**取り組む課題:** 与えられた文章のうち、「アイドルストップ制御装置は、」を含むところから「ラル制御装置が知られている。」までを、「交差点」を「踏切」に置き換えて書き直してください。

**与えられた文章:**

___

説明

車両の制御装置

【課題】アイドルストップ制御装置及びアイドルニュートラル制御装置を備えた車両において、燃費を向上させる。
【解決手段】エンジン11のアイドル運転中に所定の停止条件が成立したときにエンジン11を停止させるアイドルストップ制御部20と、所定のニュートラル条件が成立したときに車両のトランスミッション12をニュートラル状態に制御するニュートラル制御部21と、を備えた車両の制御装置1において、車両の走行停止時において、タイマ22により計測された停車後経過時間が所定時間以下であるときには、ニュートラル制御部21によるニュートラル状態への制御を規制する。

【発明の詳細な説明】
【技術分野】
【0001】
本発明は、車両の制御装置に係り、アイドルストップ制御装置とアイドルニュートラル制御装置を備えた車両の燃費向上技術に関する。
【背景技術】
【0002】
従来、自動車の燃費を向上させる手段として、交差点等での走行停止時に内燃機関の運転を停止させるアイドルストップ制御装置が知られている。
アイドルストップ制御装置は、車両走行時に交差点で停止するなどして、所定の停止条件が成立したときに内燃機関のアイドル運転を自動停止させ、その後、所定の再始動条件が成立したときに内燃機関を再始動させ車両を発進させるものである。
【0003】
また、自動車の燃費を向上させる手段として、アイドルニュートラル制御装置が知られている。
アイドルニュートラル制御装置は、内燃機関のアイドル運転時に、所定のニュートラル条件が成立した時にトランスミッションを自動的にニュートラルにして、アイドル運転時での燃費を向上させるものである。

___

**提供資料:**
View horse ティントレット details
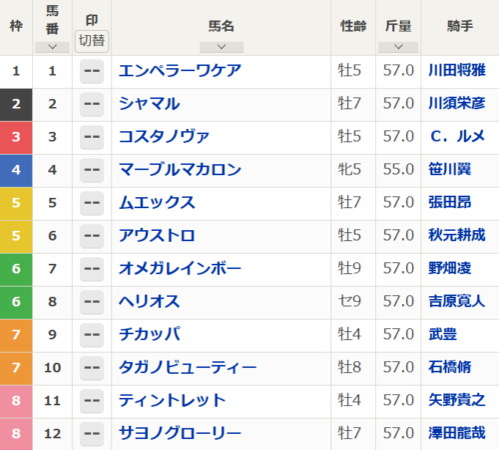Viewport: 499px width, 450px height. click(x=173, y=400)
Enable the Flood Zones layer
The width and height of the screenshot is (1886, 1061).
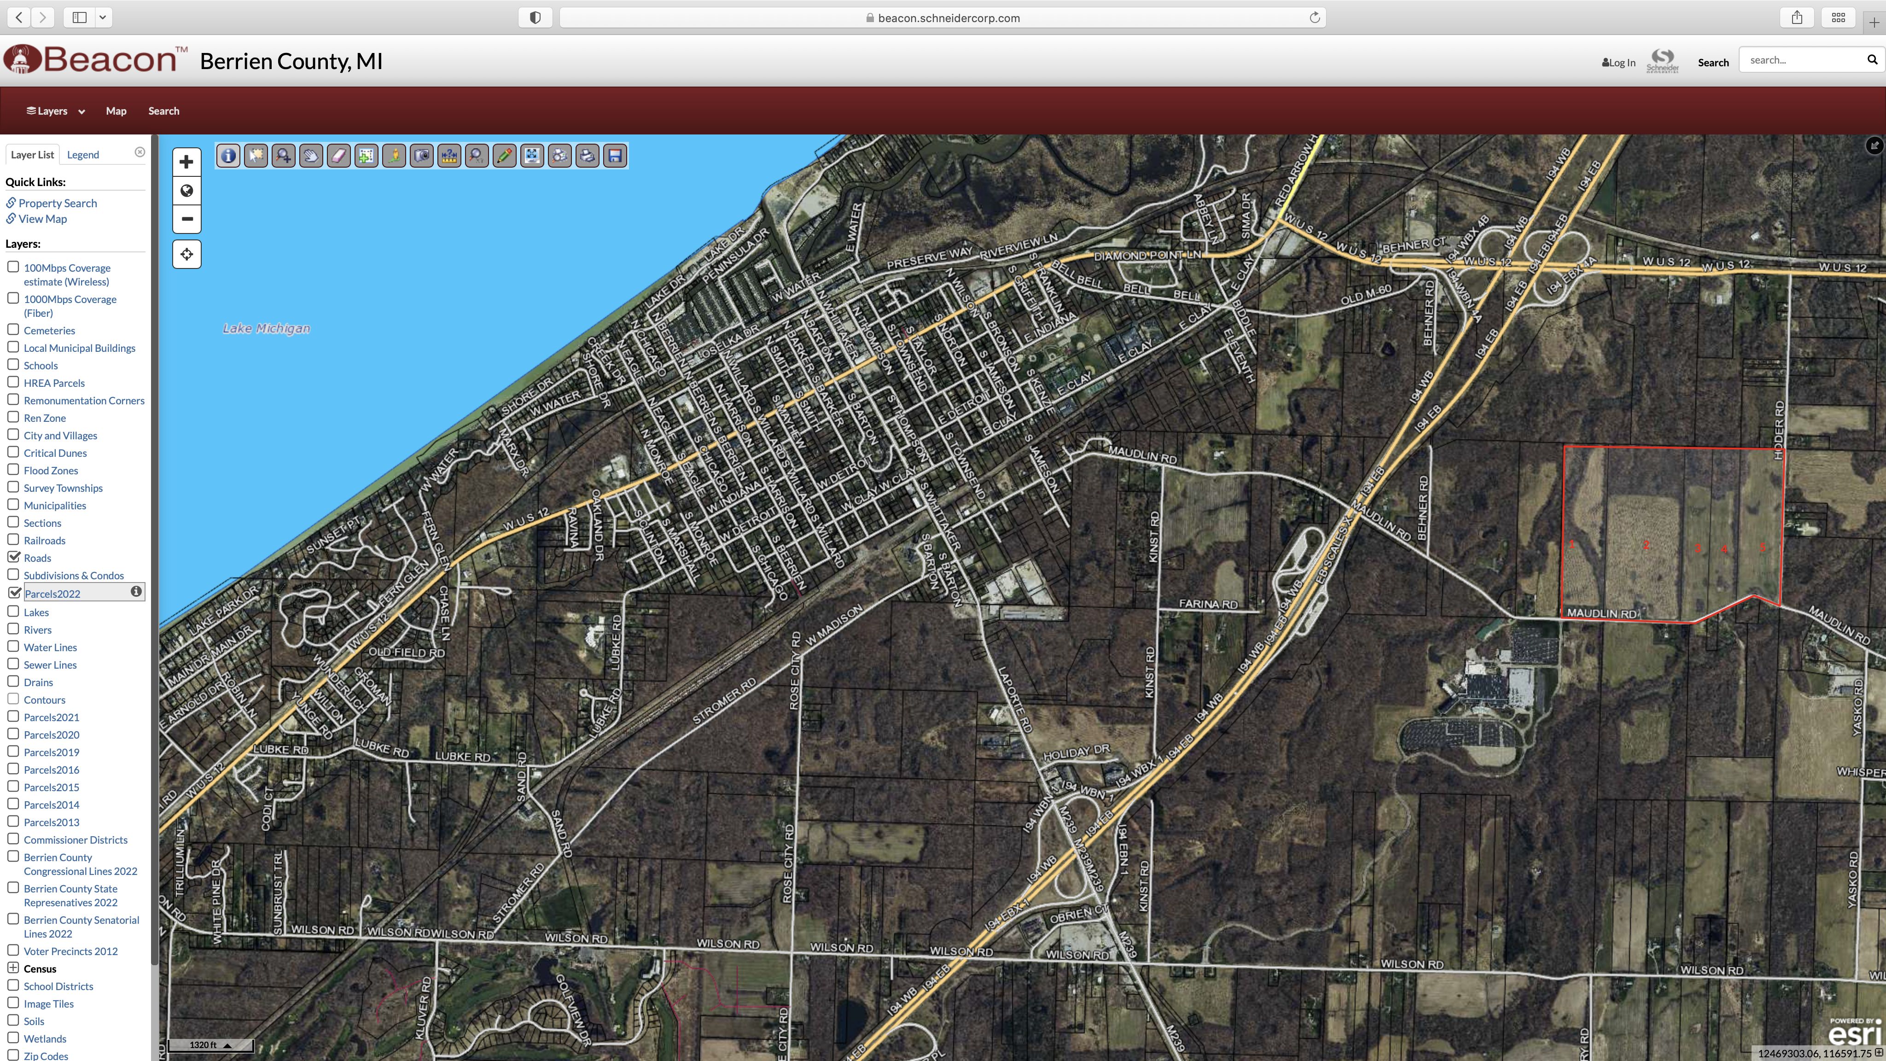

___

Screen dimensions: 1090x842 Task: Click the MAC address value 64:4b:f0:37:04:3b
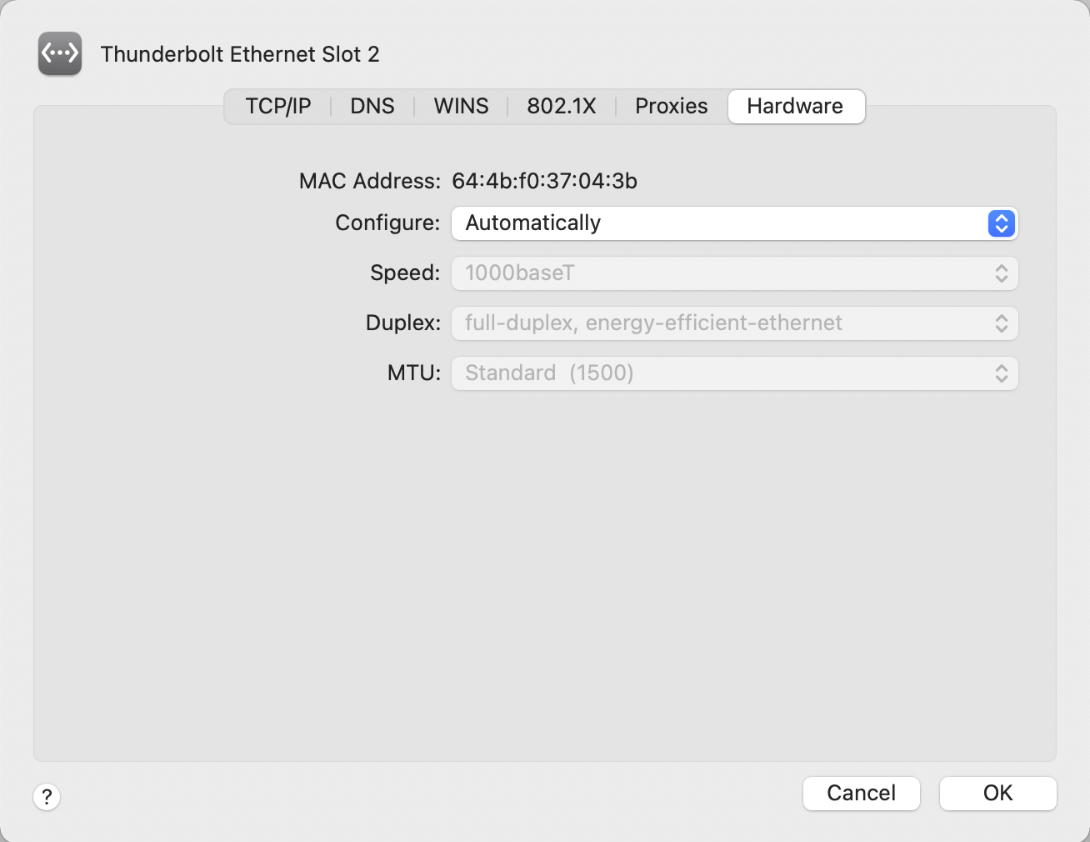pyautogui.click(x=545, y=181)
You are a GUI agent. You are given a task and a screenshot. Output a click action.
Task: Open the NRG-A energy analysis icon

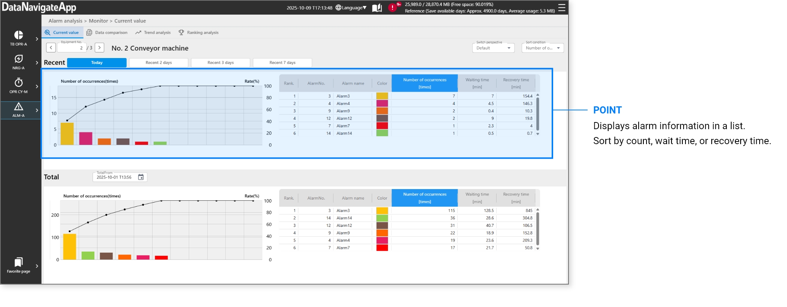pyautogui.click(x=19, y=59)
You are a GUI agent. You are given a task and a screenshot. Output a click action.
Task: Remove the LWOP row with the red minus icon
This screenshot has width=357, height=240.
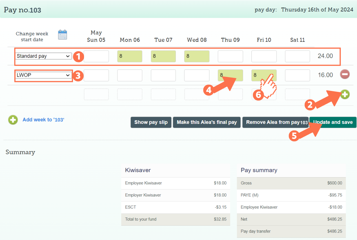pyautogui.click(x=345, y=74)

___

**完成した解答:**
アイドルストップ制御装置は、車両走行時に踏切で停止するなどして、所定の停止条件が成立したときに内燃機関のアイドル運転を自動停止させ、その後、所定の再始動条件が成立したときに内燃機関を再始動させ車両を発進させるものである。
【0003】
また、自動車の燃費を向上させる手段として、アイドルニュートラル制御装置が知られている。